農民5 ボロ屋最強説。
「こひゅぅぅぅ······ああ、水がほしい······」
食料が尽きて、一週間が経ったころ、俺は部屋のベッドに横たわりいつ死んでもおかしくない状態だった。こんな事になるはずではなかったのに······。
二週間前ー
「まぁ、お金ももらったし。うまいもん買って帰るか!!」
そう思った矢先、クレファに会った。
「相葉さん。これ渡すの忘れてました」
「うん······何これ?」
少し厚い書類を手渡された。中身をその場で見た。
「支払い請求、何の?えー、土地代今月分·········50万円!?ファッツ!?どゆこと!!」
全財産10万しか持っていなかった俺は意味が分からなかった。
「私も中身読んでないので、わからないですが、請求だったんですか」
「さっき5万円貰ったばっかなのに、十倍の請求なんてひどいよ!!こんなの!!」
「はい?50万円は初回特別だし、それくらい簡単に持ってるかと?」
「なんで!?初仕事だったのに!?」
転生して間もないし、仕事だって一回しかしてないのに、クレファの発言に動揺した。
「通常の仕事は自分で役所で受けるものなんですけど、今回のは高難易度の仕事は農民は自分から受けれないので、役所からの依頼だったんです。知りませんでした?」
(知らねーよ······説明してくれれば良かったのに······)
そうして俺は借金40万、所持金0円となった。
(あぁ、思い出がよみがえってくる·············思い出せばほとんどパソコンと一緒にいるじゃねぇか············)
走馬灯というのを見た時は死んだと思った。
ギギィ
ドアの開く音がした。きっと死神が迎えにきたんだろう。
(ハハ······次は転生できるかな······いや······神はクソニートに三度の命はくれないだろ······)
「あぁ、かはぁぁ·······」
「あ、相葉さん!?どど、どうしたんですか!?」
「こ、こぅれふあ······さん······水······を······」
死神じゃなくてクレファだった。心配してくれているのか·······?どうかお助けを·······。
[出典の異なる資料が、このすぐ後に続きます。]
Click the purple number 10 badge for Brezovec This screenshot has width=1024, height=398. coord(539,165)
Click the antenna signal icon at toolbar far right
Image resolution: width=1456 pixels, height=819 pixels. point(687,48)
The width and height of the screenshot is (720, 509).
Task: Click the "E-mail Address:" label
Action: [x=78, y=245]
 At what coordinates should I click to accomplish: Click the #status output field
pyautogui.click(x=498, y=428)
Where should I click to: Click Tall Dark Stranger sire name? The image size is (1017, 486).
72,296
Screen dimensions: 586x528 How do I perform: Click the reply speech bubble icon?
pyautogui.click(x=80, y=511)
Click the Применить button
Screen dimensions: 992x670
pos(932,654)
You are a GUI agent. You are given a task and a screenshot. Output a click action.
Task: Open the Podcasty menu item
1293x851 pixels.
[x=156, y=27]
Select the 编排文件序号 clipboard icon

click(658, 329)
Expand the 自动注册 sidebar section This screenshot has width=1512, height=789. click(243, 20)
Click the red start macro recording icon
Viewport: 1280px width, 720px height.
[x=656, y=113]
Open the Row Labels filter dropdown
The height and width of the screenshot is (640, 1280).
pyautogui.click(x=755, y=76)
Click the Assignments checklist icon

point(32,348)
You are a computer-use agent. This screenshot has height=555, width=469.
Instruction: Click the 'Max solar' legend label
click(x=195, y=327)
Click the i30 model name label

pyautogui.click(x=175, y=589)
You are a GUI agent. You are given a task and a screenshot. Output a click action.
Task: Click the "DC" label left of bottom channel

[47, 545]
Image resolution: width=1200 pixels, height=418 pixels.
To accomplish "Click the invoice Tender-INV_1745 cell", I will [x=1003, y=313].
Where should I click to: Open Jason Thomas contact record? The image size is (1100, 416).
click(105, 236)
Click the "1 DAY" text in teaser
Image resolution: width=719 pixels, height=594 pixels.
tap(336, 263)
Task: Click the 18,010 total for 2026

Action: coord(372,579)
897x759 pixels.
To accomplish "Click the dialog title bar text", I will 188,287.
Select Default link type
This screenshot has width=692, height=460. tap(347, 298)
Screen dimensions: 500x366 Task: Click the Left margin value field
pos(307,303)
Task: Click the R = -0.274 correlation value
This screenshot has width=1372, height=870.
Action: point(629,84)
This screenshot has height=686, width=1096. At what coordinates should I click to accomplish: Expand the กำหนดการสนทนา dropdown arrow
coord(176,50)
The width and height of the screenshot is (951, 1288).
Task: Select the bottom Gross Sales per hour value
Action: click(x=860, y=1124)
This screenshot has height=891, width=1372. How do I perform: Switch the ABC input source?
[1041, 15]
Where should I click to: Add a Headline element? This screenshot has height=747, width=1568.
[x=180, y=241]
「水ですね!わ、分かりました!待っててください!!」
「水道でいいから······はや······く」
クレファは水道を少しの間見つめ、言った。
「············とにかく死にたくないなら待っててください!!」
あの沈黙に何の意味があったのか·······。生還することが最優先の俺にはどうでもよかった。
ギギィ
外出したクレファが戻ってきた。
「水持って来ました!!早く飲んで!!」
「うぅ、ゴクゴク·······うぇっ······ぷはぁ、い、生きてる······!?」
一週間ぶりの水は、渇ききった喉を通ると気持ち悪くなった。でも生きてるからいい。
「で、何があったんですか?」
「土地代払って借金できて所持金無くなって食料も無くなってそれから一週間たってこの様よ·······クレファさんが来てなかったら今頃死んでました······俺·······これからどうすれば······うわーん!!」
クレファに泣きついた。普通に助けて欲しいだけだけど。
「そ、それはまぁ、大変でしたね······私も色々忙しかったもので、気遣ってあげれなくて······」
クレファは悪くないよ······何て残酷な世界なんだ······現世だったら何とか親のスネかじって生きて桁だろうに。
「私から役所に生活支援保護の手続きをしておきます······。期間は二週間なので、それまでに仕事とかで生活に余裕を持たせておいてください」
「ありがとう······。なんか······色々悪いね······。と、ところでさ、さっきの水道の反応は何だったの?」
「あれは······その········実を言うとここの家の水道は、今までこの家に住んでた人が使ったら、全員病院送りになった他、最強説まで出て魔物とかに罠として設置したらボス魔物が引っ掛かり、さすがに無理だろう、と、思ったら舌をつけただけで息を引き取りました。それでここの水道の水は「悪魔の子」と呼ばれるようになりました」
ある意味この家最強だったんだ······。
「ついでに、私のことはさん付けしないで構いません。気軽に「クレファ」とお呼びください。ちょっと照れくさいですが······」
(か、かわいい······)
ここで急にクレファはヒロイン感を出してきた。
「え、じ、じゃあ·········クレファ·······」
何か俺も恥ずい······!!
「·········初めて呼び捨てで呼ばれたので何か··········今日は用事があるので、また······」
ギギィ
ドアの音が今までにないくらい寂しげだが、まあよしとしよう······。